Preprocessing Features

As we aimed to study arms and legs variables (one dataset for each set of features), the integration of all the data was made using a unique ID for each patient and the result was a dataset of 620 records and 28 features. The join presented 96 records without values that were excluded during the study. After the filtering process, the dataset had a shape of 554 × 28; 37% of the dataset corresponded to healthy controls and 63% to PD patients.

Two datasets were generated with the same shape for further analysis: one with normalized information because this is a prerequisite for some machine learning algorithms and the other set of information without normalizing technique. For normalization we used the open library ClusterSim (Walesiak and Dudek, 2020) which uses the following formula:(xmean)(sum(xmean)2.

Exploratory Analysis

The data exploration included an evaluation between gait variables using a correlation matrix; three thresholds (0.35, 0.4, and 0.9) were selected randomly from a range of 0–1. Each value was analyzed, the correlations higher than the threshold 0.9 did not show similarity in the variables related to arms and legs.

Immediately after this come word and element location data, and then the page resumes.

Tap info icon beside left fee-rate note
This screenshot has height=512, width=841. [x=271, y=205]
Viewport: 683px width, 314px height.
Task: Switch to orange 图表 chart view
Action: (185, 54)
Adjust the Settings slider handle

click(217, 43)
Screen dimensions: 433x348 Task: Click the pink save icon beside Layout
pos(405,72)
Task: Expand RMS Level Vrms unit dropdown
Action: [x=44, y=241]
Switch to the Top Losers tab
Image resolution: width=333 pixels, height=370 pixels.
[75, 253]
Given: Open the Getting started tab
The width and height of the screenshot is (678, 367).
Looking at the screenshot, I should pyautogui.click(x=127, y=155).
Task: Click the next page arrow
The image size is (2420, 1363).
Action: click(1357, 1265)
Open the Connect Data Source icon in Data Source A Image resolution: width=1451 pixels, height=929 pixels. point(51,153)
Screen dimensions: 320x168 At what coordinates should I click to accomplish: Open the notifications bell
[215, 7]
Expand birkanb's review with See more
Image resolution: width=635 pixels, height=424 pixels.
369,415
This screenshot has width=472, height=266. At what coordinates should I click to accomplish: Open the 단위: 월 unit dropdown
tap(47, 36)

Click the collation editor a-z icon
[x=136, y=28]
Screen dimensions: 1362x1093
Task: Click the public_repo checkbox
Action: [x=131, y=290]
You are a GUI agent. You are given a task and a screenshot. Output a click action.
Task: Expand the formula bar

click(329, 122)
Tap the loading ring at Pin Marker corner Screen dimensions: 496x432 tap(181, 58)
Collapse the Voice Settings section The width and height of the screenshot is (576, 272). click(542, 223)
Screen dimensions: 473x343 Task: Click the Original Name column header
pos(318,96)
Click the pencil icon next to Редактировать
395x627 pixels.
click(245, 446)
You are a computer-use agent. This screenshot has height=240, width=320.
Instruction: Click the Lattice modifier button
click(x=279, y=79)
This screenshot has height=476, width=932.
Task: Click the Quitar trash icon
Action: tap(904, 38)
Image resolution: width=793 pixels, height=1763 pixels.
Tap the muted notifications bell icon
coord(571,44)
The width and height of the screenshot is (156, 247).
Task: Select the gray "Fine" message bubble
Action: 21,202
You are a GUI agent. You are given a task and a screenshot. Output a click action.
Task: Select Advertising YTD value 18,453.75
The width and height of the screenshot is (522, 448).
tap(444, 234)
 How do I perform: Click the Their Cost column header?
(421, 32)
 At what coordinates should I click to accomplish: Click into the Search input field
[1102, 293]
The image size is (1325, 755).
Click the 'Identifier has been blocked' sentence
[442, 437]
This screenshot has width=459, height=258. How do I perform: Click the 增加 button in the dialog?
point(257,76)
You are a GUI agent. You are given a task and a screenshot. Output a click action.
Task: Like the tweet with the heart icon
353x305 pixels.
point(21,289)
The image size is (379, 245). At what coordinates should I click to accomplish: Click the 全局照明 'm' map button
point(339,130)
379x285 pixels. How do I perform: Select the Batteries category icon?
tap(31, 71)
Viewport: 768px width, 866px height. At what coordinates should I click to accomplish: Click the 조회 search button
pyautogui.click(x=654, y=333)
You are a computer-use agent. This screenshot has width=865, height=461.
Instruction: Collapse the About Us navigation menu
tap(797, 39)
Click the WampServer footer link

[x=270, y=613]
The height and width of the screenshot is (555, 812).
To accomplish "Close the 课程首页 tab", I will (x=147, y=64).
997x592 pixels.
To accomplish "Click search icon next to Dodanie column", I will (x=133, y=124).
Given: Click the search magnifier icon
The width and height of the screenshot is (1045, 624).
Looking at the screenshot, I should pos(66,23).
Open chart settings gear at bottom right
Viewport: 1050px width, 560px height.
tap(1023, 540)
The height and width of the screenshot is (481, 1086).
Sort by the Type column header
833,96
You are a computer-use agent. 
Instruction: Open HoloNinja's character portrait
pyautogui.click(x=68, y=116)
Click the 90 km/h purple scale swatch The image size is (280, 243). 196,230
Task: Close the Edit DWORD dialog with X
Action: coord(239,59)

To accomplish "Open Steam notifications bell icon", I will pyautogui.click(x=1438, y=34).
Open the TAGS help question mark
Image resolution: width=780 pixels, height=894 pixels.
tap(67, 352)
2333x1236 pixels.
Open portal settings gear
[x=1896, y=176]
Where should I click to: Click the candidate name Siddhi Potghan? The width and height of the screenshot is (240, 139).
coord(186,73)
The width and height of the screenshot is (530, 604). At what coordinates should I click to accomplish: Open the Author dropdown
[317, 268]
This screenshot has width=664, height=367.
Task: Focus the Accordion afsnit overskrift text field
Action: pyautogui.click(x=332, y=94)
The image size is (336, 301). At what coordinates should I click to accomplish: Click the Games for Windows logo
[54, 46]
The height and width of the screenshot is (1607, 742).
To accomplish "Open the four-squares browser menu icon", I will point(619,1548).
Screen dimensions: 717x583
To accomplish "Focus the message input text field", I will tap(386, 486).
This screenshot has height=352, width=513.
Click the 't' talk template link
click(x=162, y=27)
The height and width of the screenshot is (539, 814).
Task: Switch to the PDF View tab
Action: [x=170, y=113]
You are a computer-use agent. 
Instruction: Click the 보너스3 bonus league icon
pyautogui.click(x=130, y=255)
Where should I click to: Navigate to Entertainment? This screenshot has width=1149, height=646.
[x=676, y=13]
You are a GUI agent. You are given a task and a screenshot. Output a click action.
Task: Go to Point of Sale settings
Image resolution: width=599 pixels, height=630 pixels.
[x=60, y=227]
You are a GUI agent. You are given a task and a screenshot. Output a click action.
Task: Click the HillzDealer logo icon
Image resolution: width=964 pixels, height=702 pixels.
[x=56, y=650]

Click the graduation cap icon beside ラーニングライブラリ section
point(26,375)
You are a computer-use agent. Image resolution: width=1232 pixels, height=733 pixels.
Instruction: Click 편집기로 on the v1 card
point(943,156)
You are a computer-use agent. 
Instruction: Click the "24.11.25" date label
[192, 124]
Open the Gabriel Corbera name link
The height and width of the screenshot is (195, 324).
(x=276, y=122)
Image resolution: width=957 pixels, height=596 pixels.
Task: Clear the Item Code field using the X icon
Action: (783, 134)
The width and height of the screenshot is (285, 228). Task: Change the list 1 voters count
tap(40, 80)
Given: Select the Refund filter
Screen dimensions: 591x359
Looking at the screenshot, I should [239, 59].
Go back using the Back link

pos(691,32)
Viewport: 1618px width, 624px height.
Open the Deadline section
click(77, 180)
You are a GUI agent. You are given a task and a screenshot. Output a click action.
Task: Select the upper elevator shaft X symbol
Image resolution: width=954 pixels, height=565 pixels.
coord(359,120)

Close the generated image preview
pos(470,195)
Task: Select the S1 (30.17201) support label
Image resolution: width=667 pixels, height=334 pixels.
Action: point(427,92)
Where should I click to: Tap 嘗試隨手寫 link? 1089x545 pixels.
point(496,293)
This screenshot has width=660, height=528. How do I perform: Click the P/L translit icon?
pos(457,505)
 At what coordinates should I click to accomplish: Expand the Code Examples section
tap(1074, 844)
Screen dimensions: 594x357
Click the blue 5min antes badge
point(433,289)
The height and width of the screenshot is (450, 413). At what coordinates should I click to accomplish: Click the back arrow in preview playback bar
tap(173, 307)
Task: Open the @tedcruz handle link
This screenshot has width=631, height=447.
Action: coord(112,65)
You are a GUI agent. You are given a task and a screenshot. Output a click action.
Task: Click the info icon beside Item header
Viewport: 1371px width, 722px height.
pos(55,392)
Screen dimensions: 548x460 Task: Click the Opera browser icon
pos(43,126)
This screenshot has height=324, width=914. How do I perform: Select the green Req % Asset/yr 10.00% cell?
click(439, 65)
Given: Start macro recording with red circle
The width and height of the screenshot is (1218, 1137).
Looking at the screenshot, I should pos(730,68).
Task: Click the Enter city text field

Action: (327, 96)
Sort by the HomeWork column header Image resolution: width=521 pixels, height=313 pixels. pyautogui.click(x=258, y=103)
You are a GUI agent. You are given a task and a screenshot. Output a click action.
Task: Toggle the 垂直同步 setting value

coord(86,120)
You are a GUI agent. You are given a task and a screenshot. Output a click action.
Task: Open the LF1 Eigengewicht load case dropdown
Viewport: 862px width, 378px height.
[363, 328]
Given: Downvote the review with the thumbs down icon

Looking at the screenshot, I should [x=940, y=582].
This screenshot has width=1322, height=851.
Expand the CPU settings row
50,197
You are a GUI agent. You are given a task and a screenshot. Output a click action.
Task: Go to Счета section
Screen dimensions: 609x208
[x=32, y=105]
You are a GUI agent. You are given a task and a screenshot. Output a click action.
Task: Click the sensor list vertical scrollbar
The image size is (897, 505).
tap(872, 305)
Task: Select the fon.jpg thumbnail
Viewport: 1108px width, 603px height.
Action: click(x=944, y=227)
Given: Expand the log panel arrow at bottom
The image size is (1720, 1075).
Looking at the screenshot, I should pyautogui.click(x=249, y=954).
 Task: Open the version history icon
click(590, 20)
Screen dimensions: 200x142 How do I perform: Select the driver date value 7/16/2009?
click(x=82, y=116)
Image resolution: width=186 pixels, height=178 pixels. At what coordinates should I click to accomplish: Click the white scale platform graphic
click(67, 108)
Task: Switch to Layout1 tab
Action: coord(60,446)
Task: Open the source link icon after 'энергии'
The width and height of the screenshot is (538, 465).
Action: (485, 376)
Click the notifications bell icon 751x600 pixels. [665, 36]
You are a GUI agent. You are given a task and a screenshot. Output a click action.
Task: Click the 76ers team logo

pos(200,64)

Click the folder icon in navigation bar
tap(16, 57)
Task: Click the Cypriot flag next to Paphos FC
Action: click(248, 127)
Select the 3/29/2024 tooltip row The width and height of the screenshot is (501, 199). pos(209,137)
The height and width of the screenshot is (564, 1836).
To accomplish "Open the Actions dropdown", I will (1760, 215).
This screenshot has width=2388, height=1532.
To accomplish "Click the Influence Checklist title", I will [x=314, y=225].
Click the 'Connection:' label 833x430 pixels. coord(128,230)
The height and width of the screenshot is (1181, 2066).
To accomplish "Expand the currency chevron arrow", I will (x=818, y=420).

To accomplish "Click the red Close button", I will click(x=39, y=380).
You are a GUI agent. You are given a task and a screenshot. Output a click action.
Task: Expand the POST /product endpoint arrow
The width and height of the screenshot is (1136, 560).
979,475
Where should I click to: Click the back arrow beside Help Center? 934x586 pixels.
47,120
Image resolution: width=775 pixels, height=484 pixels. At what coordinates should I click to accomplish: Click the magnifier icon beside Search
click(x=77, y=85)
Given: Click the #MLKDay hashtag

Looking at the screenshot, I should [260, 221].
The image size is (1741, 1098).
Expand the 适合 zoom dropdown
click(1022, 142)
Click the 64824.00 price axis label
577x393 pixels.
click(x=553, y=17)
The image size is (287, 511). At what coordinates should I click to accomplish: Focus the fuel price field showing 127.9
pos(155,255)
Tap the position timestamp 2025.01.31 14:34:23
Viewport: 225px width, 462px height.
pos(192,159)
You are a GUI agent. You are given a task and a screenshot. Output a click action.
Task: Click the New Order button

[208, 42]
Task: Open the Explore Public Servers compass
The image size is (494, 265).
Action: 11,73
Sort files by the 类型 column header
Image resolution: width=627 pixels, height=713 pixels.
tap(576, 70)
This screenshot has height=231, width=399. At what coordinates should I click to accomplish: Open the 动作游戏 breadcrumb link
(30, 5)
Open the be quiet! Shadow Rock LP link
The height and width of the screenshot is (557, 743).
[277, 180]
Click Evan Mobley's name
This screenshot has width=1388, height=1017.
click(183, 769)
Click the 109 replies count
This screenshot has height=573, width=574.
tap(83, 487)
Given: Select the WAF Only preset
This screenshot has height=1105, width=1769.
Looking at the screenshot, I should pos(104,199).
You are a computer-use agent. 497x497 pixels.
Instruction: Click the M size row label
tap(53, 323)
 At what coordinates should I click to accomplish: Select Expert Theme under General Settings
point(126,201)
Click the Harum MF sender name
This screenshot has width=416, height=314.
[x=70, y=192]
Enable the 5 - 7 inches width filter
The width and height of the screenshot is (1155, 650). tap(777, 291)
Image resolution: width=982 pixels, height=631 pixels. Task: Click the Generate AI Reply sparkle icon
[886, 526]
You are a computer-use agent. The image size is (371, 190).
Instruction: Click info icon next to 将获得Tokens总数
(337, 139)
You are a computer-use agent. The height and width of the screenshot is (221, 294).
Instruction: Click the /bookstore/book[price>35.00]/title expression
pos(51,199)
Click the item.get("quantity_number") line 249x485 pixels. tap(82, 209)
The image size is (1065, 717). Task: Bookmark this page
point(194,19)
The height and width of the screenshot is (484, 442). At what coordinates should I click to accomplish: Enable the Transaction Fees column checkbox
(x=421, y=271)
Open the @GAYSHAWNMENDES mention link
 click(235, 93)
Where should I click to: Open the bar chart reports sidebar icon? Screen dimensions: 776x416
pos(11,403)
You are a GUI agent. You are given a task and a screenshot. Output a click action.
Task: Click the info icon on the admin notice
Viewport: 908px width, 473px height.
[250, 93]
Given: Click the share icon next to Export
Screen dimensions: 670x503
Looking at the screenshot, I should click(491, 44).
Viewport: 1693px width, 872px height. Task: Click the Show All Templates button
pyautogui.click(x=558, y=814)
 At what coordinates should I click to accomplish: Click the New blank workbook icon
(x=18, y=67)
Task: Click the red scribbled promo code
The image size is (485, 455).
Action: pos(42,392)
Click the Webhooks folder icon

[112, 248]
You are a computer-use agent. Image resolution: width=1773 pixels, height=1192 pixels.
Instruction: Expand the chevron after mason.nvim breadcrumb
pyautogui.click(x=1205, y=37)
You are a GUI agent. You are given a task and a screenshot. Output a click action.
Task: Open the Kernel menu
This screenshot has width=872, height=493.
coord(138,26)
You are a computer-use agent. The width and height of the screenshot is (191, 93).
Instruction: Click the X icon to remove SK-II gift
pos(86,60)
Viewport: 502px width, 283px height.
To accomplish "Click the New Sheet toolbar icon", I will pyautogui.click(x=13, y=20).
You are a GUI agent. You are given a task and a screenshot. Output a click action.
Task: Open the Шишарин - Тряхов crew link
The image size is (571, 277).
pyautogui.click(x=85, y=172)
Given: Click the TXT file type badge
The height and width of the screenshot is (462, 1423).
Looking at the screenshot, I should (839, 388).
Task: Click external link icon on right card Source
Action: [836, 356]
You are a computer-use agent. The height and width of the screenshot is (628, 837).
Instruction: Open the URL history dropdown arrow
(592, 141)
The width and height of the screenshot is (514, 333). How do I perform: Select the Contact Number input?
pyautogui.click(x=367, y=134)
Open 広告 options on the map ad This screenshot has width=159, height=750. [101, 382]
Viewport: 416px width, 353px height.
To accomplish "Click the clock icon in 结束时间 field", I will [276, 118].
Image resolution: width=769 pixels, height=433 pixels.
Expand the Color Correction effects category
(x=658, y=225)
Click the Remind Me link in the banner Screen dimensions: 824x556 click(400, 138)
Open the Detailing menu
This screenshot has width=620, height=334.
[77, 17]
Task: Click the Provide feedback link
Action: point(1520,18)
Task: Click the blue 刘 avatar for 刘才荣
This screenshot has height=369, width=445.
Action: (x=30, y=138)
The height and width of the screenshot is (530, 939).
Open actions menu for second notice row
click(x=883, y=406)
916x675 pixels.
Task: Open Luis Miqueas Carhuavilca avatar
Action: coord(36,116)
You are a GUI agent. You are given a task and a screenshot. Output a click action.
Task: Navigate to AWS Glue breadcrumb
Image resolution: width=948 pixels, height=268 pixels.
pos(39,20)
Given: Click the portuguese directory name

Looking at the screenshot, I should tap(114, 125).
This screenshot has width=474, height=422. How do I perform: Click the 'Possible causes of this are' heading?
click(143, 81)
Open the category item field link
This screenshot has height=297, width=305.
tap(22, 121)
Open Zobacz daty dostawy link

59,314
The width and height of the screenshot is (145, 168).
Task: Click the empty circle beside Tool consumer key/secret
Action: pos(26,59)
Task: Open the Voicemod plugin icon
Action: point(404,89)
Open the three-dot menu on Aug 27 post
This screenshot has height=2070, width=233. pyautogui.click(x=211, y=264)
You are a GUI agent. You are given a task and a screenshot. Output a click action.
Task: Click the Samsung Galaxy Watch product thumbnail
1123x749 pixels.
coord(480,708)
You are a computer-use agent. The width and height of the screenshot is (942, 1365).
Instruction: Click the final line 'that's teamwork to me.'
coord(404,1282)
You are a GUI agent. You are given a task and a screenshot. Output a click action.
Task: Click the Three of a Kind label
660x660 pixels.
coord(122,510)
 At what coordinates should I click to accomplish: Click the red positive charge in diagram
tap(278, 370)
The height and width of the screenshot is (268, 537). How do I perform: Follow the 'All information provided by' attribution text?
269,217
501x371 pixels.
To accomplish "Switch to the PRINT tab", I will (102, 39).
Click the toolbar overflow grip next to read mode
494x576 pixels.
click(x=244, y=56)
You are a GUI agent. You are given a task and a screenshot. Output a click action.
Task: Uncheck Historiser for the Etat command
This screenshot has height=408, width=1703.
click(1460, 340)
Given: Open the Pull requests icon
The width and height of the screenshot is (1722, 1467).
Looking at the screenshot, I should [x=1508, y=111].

Using the value of 0.4 the features presented a similarity; the highest similarities between upper and lower extremities were obtained using 0.35 as the correlation threshold. Scatter plots were created using the correlation matrix. Backward and forward feature selection models were applied using R and Python to determine the most important variables for further analysis, especially to perform a partial correlation analysis with different sets of features. The significance level selected was 5% for all the variables in the backward feature selection process.

Machine Learning and Evaluation

Three further analyses were done using variables selected from: Backward models (Dataset A), movement disorders specialist (Dataset B), and all the variables from the dataset (Dataset C).

Dataset A: In order to find the most important variables, a backward elimination process for all the models used in this research was run for the full set of variables and the results were: Left-arm magnitude, arm swing asymmetry (ASA; Zifchock et al., 2008), left swing time, left length of step.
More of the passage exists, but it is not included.